The social cost of carbon, known by its acronym of SCC, is "a monetization of the impact, or the damages, from the carbon dioxide that's been put into the air," says Chris Hope, Ph.D., a reader in policy modeling and a fellow of Clare Hall at the Judge Business School at the United Kingdom's University of Cambridge. Hope coauthored the piece with Laurie T. Johnson, Ph.D., and Starla Yeh, both with the National Resources Defense Council (NRDC), based in Washington, D.C. Johnson is the chief economist at the NRDC's Climate Center, while Yeh is located in the organization's Center for Market Innovation.
NRDC has long been a hard-left front group...
"If you believe in the polluter pays principle, then the social cost of carbon dioxide is what you would want to charge anybody who emitted a ton of carbon dioxide into the atmosphere," Hope explains. The SCC method has been in existence for some time; the federal government's Office of Management and Budget (OMB) guidelines, for example, suggest that in calculating such costs, agencies of the federal government should use 'market' discount rates, according to Johnson, who responded to written questions posed by Civil Engineering online. "We disagree with using market rates for intergenerational damages, and therefore [we] re-estimated the SCC using [new] rates."
They didn't like the answer, so they changed the rules.
The OMB rates translate to $52, $33, and $11 (in 2007 dollars) as today's SCC of one metric ton of CO2 released into the atmosphere, according to the report. These numbers are based on discount rates of 2.5, 3, and 5, percent, respectively, which assume a continually improving economy when comparing the value of today's dollars to those of the future. But these percentages are too steep, the authors of the study argue, in part because off the uncertainty of the future of America's economy. According to the study, more reasonable discount rates of 1, 1.5, and 2 percent should be used, and these create SCC charges of $266, $122, and $62 per ton of emitted CO2.
Figures don't lie, but ... I wonder if they factored in rare bird strikes as a social cost?
Posted by:Bobby

#6  1. Create study
2. Create catchy acronym
3. Submit grant paperwork
4. Profit!
Posted by: tu3031   2013-10-15 19:32  

#5  Oh, but I've been calculating the social costs of wind, and it turns out it's an extra eleventy billionty hundred dollars per electron. Bummer.
Posted by: Iblis   2013-10-15 18:24  

#4  I guess that's what they're calling fudge factors this week.
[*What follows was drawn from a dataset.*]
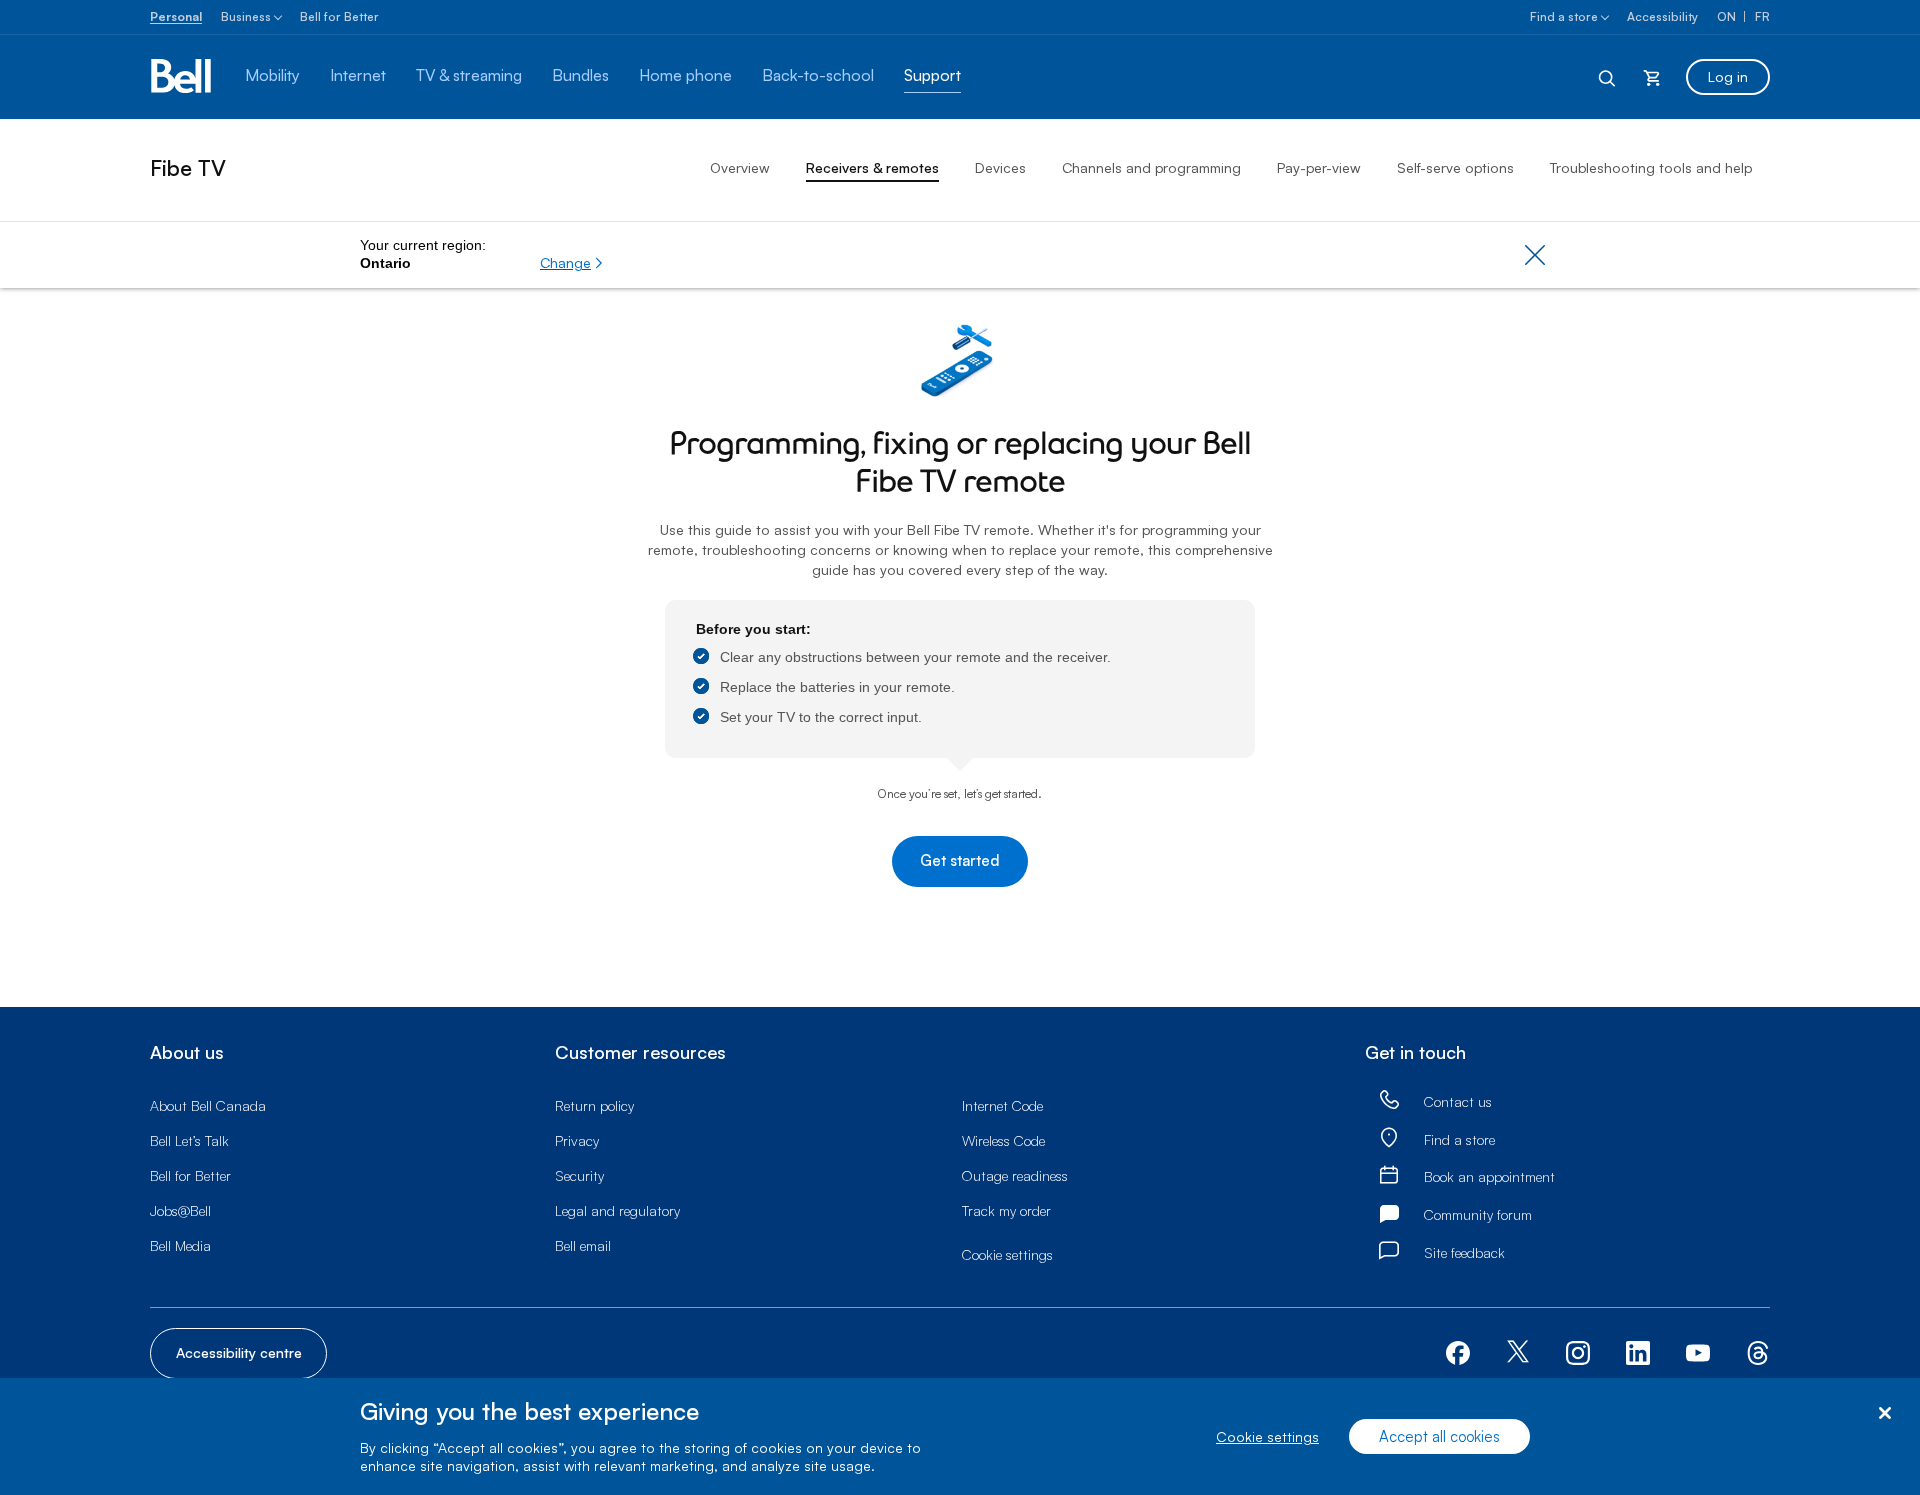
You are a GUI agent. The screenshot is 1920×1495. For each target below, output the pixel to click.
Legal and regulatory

Oh hell, I don't think I've linked to this this week...

Electron Band Structure of Germanium, My Ass.
Posted by: Thing From Snowy Mountain   2013-10-15 17:02  

#3  The social cost of carbon, known by its acronym of SCC..

Better known as 'pulling the numbers out of my butt', aka what do you want the numbers to say.
Posted by: Procopius2k   2013-10-15 16:42  

#2  We need to recognize that CO2 is a dangerous poison and none of us will be safe until it is entirely removed from our atmosphere. Sure, the plants are going to hate it, but what have they ever done for us?
Posted by: SteveS   2013-10-15 15:39  

#1  Since they don't back carbon free nuclear power they are clowns.